- [Exercise directions]:
Where does the string "sidebar" appear in the records? Copy every line that contains it.

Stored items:
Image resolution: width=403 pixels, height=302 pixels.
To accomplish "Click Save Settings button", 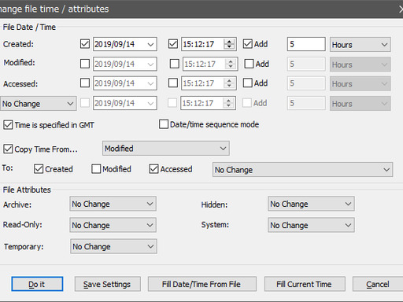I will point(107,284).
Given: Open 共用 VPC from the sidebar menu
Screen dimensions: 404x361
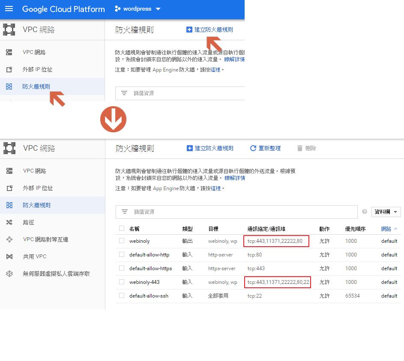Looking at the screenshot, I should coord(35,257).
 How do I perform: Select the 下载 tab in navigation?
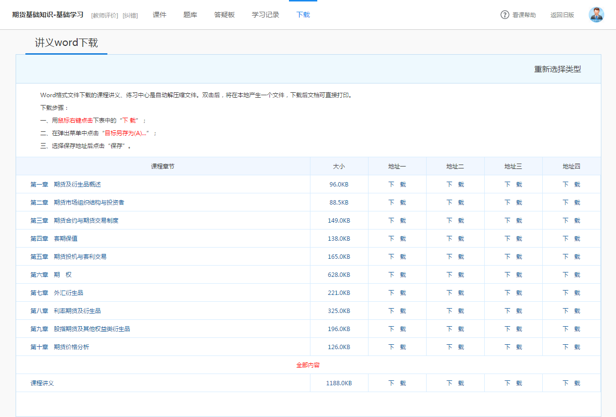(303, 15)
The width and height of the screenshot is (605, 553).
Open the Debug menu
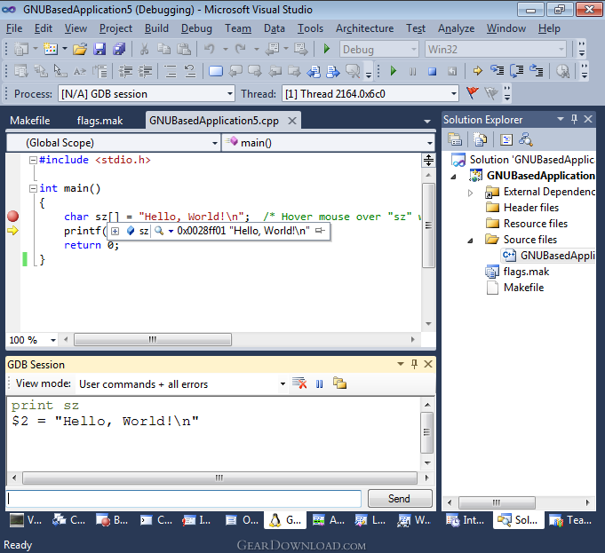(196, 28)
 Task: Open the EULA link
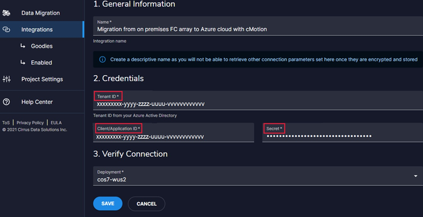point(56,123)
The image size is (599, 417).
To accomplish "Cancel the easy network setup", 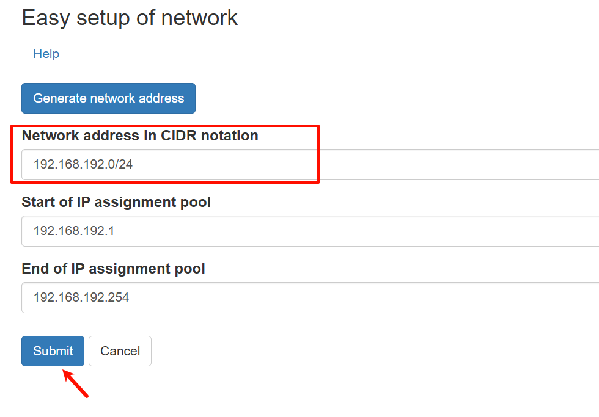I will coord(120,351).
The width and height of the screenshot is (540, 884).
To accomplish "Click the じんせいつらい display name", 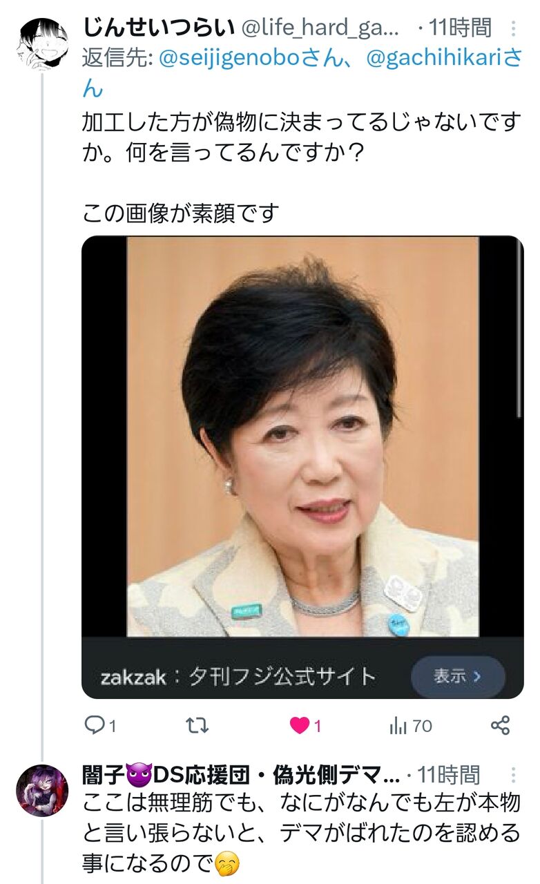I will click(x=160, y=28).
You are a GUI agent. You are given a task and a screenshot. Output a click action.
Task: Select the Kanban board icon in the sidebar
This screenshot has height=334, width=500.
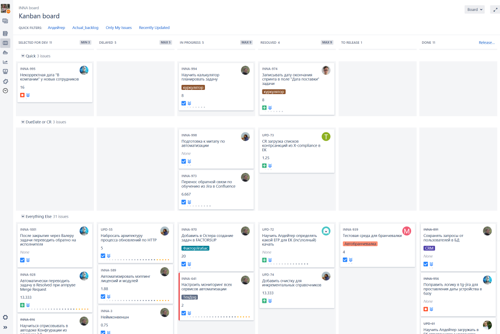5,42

==

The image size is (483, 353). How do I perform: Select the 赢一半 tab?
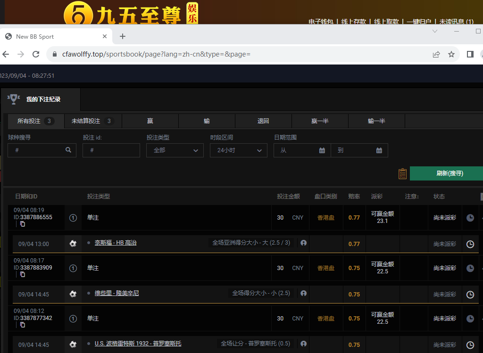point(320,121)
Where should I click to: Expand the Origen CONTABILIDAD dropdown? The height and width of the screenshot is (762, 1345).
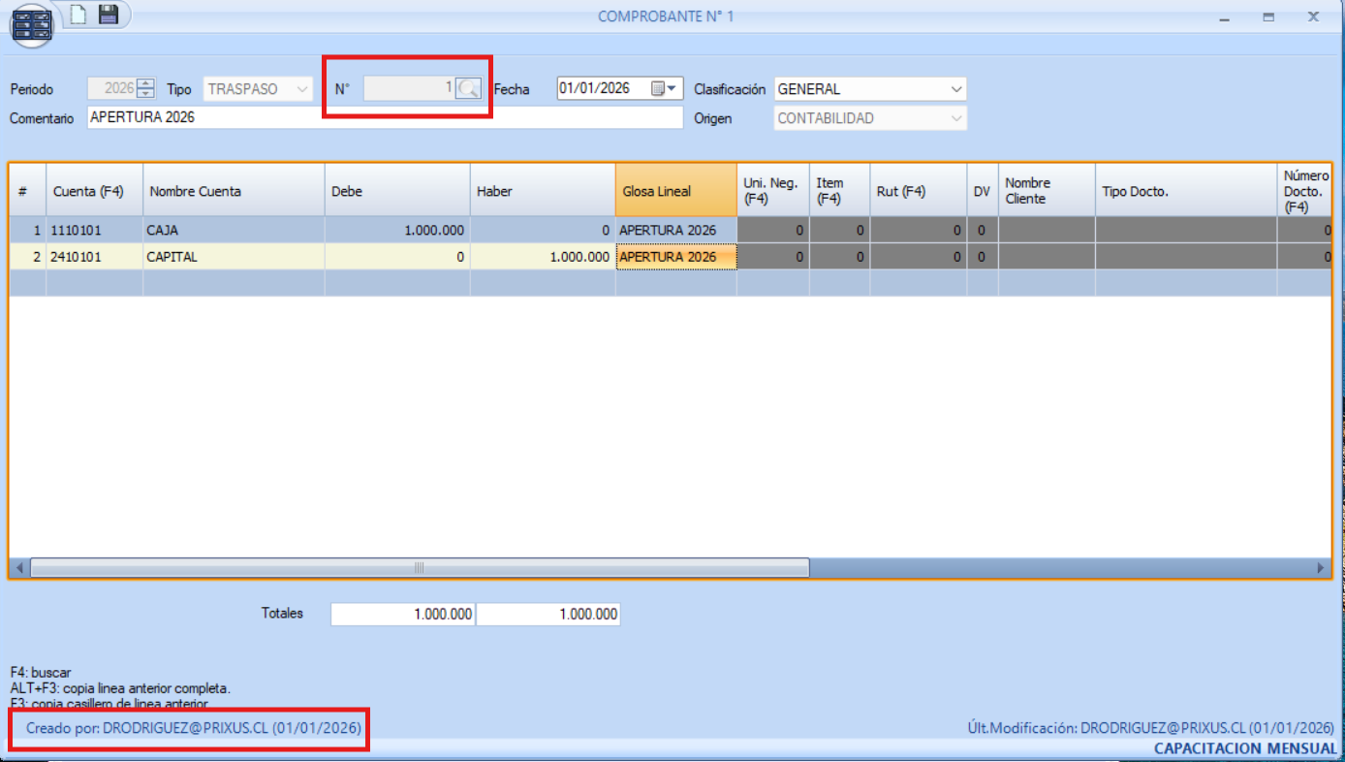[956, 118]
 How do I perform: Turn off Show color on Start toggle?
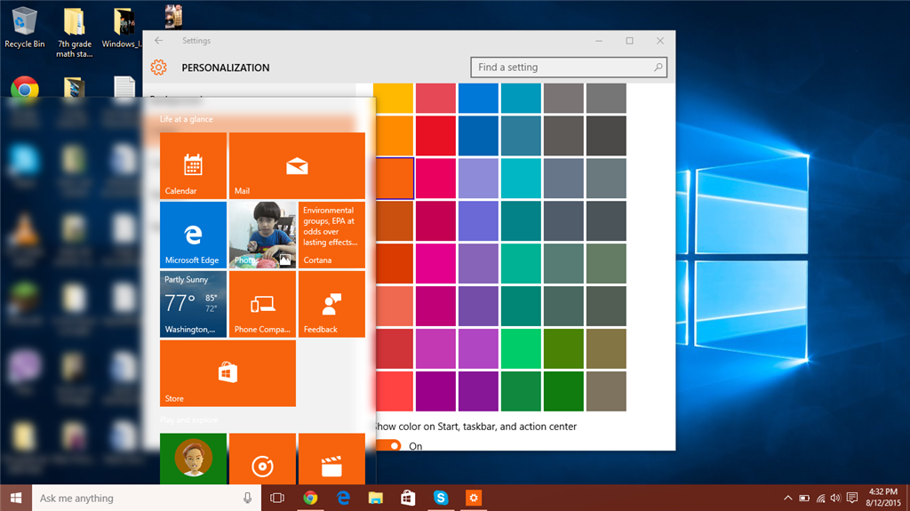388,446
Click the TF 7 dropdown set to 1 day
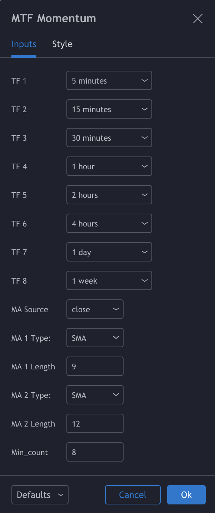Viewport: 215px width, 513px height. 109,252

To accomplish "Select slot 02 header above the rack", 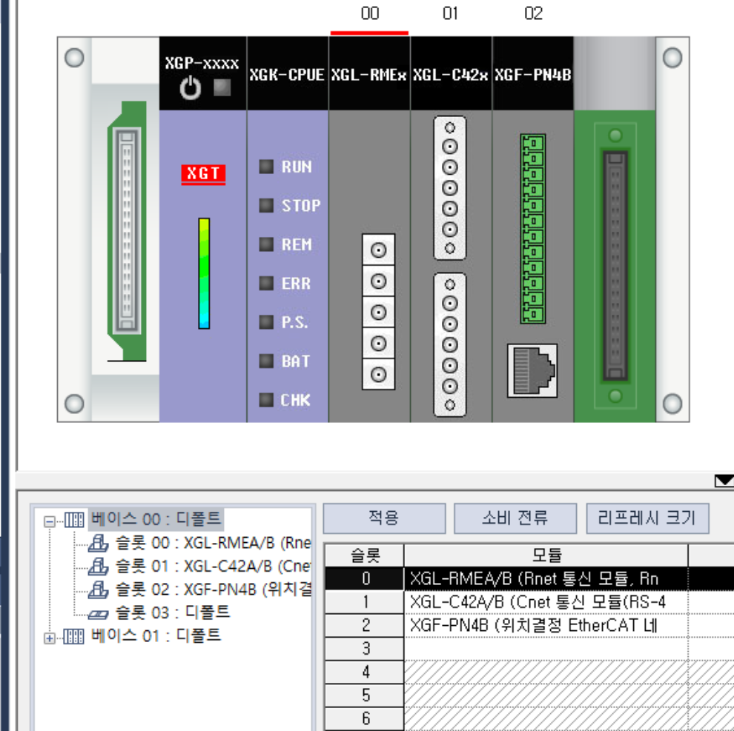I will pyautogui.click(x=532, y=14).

...

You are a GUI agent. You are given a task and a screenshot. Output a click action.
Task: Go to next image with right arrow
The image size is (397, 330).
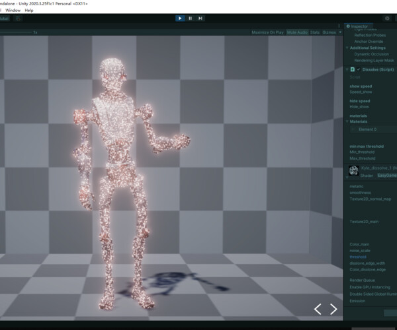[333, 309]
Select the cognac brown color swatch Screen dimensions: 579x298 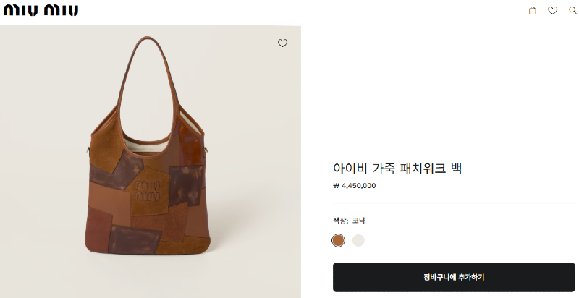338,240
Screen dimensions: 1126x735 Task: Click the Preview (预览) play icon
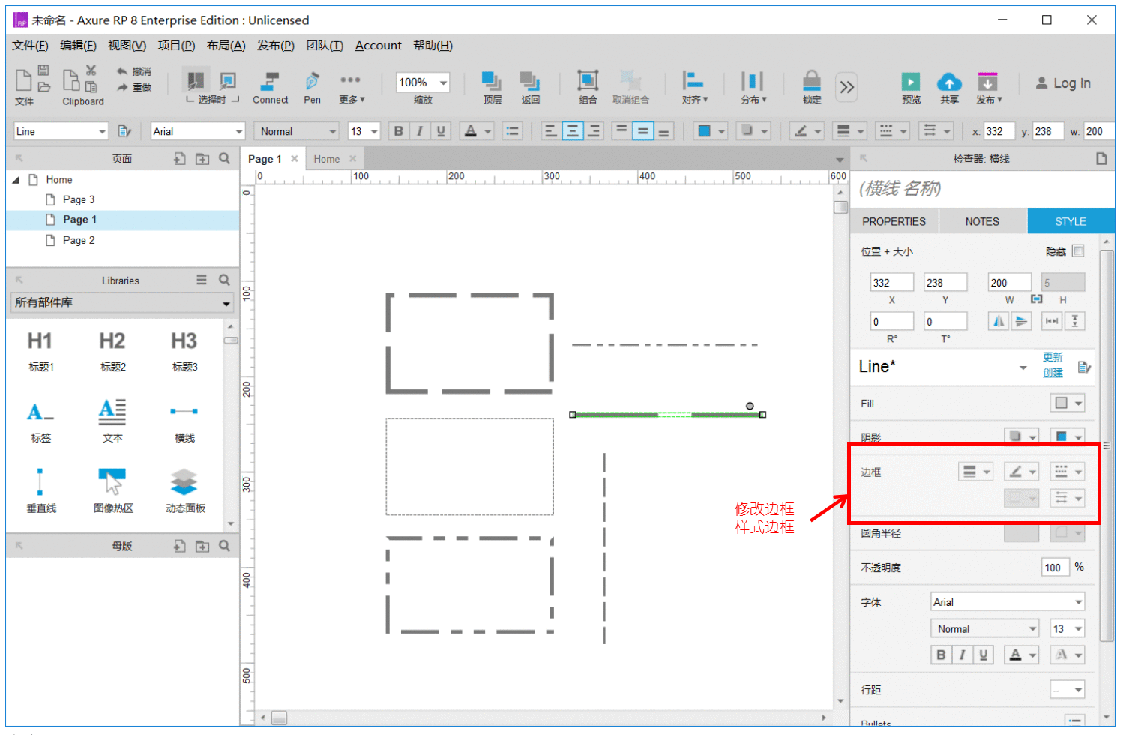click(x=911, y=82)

- [Written solution]:
Given: Open 共用 VPC from the sidebar menu
Task: Select the Kanban board icon in the sidebar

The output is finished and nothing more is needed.